*** Data for processing ***

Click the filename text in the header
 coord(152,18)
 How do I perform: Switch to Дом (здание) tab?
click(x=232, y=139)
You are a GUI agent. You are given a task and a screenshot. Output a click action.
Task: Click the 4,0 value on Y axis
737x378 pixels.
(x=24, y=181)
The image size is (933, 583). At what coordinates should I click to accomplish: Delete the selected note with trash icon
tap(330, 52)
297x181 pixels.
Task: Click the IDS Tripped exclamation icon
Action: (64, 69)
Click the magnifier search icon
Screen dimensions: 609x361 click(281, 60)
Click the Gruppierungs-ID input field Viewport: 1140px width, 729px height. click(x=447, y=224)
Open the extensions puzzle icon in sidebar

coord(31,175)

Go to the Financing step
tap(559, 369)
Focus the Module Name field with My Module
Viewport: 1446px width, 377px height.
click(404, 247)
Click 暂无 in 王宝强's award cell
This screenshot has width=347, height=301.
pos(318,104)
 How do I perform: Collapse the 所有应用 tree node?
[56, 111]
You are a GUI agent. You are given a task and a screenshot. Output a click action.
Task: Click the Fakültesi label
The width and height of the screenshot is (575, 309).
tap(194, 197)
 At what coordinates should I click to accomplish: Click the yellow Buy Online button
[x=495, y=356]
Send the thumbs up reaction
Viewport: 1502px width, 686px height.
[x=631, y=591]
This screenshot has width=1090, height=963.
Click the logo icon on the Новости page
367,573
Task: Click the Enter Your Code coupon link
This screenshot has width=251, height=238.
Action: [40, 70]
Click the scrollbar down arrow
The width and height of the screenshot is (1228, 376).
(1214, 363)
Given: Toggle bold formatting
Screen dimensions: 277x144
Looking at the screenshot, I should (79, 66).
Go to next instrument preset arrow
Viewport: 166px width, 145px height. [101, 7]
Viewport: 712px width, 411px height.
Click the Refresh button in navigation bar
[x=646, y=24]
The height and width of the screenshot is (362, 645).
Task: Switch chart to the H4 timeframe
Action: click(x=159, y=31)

*** End of Data for processing ***

▶ **What you are asked to do**
Beginning at the first line of the records, retype exactly every line up to and including the one with "Task: Click the 4,0 value on Y axis".

▶ **Response to the task**
Click the filename text in the header
 coord(152,18)
 How do I perform: Switch to Дом (здание) tab?
click(x=232, y=139)
You are a GUI agent. You are given a task and a screenshot. Output a click action.
Task: Click the 4,0 value on Y axis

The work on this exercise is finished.